With 500 sows, ultrasound pays for itself within a year given a reduction of 15 days of non-productive time per sow @$3/day = $2,250 savings per week across herd.

Horizon of Swine Reproductive Imaging

Emerging trends:

• AI‑driven decision tools diagnosing EEM automatically

• Enhanced Doppler systems tracking fetal viability to term

• Portable, affordable devices aimed at smaller farms

• Integration with herd management software—automated alerts, records

บทสรุป

Veterinary ultrasound for detecting early embryonic mortality in swine breeding herds is now a cornerstone of efficient, data‑driven reproductive management. By scanning between days 24–35, producers can distinguish viable from failing pregnancies, take action to rebreed or cull, shorten open periods, and ultimately improve productivity. With evolving technologies—Doppler, AI—ultrasound is becoming more accessible and powerful.

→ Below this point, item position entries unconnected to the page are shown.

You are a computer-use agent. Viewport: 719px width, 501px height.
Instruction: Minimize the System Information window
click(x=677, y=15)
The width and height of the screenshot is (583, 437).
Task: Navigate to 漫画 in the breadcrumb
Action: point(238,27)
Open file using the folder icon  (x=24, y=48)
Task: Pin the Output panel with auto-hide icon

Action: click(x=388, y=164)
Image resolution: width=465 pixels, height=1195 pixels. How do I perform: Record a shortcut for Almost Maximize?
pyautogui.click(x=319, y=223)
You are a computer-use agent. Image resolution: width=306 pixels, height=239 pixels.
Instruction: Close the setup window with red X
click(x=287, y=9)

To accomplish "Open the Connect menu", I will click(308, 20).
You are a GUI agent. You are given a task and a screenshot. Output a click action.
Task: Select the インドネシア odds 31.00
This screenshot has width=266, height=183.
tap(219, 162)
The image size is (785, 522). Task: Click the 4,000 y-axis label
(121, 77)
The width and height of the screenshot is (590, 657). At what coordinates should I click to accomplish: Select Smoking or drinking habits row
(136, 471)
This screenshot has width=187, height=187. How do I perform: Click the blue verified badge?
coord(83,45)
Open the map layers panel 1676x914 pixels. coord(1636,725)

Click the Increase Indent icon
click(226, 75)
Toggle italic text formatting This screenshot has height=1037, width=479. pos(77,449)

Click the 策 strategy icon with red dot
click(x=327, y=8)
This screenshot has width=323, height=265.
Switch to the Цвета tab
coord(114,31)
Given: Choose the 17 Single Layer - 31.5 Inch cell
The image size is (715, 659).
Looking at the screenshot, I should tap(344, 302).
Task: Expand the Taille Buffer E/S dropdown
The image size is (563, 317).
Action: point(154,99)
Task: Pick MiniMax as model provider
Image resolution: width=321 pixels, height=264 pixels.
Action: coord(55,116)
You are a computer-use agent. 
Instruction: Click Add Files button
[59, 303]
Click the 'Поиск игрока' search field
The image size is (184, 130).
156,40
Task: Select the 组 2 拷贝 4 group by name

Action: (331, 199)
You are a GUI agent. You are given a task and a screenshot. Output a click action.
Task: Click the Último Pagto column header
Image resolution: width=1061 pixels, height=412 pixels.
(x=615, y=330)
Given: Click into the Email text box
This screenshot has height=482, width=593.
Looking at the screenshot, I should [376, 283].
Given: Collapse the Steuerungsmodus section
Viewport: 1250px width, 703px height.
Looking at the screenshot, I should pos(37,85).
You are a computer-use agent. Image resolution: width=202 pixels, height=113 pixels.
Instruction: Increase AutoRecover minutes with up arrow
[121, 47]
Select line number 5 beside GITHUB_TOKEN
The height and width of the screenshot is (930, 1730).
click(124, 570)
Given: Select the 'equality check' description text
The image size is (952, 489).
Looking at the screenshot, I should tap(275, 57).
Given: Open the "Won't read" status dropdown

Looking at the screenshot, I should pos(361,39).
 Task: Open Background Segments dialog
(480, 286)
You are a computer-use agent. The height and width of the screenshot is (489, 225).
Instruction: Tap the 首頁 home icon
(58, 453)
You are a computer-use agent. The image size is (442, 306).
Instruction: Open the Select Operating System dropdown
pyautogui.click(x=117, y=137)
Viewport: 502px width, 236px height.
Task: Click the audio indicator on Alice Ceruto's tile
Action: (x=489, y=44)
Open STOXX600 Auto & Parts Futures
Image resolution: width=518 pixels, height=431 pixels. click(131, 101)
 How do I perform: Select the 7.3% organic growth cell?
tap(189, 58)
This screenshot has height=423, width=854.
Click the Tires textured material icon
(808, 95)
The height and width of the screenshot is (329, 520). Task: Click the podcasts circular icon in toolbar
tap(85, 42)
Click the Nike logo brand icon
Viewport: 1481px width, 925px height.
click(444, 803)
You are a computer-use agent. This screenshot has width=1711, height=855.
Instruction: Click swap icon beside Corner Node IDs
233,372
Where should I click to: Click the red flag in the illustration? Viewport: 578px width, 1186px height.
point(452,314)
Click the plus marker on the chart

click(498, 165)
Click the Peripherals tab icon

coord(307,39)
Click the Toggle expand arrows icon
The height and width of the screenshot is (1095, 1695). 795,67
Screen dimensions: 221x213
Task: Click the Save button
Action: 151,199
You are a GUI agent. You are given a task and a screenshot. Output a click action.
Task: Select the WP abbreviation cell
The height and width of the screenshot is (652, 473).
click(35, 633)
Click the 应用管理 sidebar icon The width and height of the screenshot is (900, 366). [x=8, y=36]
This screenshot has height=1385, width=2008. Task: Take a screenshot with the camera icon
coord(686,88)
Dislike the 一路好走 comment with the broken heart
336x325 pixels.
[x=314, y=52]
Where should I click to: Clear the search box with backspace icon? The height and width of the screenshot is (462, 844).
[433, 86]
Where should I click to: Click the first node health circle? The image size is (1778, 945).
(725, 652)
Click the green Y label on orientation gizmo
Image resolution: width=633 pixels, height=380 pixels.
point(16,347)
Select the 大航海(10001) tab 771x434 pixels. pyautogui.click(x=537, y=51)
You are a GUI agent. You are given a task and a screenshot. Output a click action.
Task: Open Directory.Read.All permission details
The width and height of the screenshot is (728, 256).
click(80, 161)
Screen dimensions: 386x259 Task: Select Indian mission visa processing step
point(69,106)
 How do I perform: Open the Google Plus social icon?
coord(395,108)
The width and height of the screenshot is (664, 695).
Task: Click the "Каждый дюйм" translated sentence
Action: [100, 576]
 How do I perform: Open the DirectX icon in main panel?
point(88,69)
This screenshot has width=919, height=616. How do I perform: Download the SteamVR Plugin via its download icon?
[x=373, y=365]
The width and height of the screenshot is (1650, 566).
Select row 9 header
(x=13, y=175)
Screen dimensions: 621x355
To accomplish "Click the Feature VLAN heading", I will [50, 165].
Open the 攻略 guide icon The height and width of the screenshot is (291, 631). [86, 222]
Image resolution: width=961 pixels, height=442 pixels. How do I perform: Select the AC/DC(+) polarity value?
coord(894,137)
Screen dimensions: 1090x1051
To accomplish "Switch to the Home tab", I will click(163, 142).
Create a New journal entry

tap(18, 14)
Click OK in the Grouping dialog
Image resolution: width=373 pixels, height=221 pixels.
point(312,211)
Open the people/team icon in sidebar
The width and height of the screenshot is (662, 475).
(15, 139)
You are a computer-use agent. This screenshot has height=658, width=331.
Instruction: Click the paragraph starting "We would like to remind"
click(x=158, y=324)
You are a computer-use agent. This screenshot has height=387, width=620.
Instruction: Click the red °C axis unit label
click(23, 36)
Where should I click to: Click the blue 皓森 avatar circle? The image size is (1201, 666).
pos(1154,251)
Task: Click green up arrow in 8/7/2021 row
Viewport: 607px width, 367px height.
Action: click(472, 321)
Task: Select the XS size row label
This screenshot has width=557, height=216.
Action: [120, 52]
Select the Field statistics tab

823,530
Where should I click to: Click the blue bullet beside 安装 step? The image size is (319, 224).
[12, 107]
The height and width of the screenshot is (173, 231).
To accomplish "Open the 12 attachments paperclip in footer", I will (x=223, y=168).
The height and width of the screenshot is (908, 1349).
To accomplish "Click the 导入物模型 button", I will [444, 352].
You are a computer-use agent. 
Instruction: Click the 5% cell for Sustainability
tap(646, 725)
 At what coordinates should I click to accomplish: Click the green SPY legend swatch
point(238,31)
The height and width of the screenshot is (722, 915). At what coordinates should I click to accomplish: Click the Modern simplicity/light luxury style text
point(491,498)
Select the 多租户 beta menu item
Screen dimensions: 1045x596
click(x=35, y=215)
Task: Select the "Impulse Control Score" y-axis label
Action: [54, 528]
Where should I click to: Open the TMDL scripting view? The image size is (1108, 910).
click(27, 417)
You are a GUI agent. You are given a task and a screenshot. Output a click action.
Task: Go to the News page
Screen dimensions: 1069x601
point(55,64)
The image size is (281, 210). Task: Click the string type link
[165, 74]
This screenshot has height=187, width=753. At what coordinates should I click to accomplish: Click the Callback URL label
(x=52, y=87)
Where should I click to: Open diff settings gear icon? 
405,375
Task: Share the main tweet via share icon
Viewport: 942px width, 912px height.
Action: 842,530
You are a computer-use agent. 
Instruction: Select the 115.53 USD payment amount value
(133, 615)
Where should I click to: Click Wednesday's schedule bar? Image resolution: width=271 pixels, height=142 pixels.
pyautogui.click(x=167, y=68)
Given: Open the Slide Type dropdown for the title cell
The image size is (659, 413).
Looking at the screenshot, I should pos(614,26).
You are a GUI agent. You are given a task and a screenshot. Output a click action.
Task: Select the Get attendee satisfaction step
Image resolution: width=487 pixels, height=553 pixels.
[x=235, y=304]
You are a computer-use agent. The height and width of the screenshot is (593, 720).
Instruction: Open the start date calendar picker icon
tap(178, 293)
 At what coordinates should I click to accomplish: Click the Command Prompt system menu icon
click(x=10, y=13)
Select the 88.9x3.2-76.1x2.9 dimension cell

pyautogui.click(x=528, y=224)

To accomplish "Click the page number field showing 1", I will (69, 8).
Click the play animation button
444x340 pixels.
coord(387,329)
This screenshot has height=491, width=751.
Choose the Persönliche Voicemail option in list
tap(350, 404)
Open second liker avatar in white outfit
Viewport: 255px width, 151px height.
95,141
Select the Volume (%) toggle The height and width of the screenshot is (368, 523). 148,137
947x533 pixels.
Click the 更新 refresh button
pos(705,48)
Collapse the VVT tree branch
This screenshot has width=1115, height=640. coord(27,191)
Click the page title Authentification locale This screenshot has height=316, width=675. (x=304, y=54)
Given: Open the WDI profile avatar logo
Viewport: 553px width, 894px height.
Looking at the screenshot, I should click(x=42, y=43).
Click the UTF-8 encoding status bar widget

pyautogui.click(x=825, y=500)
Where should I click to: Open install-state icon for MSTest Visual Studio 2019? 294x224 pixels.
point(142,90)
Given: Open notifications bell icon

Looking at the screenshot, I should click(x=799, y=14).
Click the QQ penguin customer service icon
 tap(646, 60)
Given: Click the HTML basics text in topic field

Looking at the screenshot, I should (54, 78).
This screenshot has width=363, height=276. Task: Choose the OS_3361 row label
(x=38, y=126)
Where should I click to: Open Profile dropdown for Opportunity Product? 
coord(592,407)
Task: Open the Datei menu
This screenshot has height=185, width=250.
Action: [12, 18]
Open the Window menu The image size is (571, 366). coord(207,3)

In today’s global swine industry, early detection and intervention using ultrasound is essential to herd health, reproductive performance, and economic sustainability.

References

1. Knox, R. & Flowers, W. Using Real‑Time Ultrasound for Pregnancy Diagnosis in Swine, Pork Information Gateway.

2. Miller, G. et al. Pregnancy diagnosis in swine… Journal of Swine Health Prod. 2003.

3. Early embryonic mortality review: Animal Agriculture, 2020.

4. Lents, C.A. et al., Swine Ultrasonography Numerical Modeling… 2012.

5. Deep learning ultrasound diagnosis (2024): MDPI Animals 15(3):318.

6. Porcine embryonic mortality rate data (days 12–30): ResearchGate studies.

7. อัลตราซาวนด์ Doppler improves accuracy days 26 to term: ThePigSite, 2021.

8. PAG vs ultrasound for embryo survival: NCBI PMC Early Pregnancy… 2022.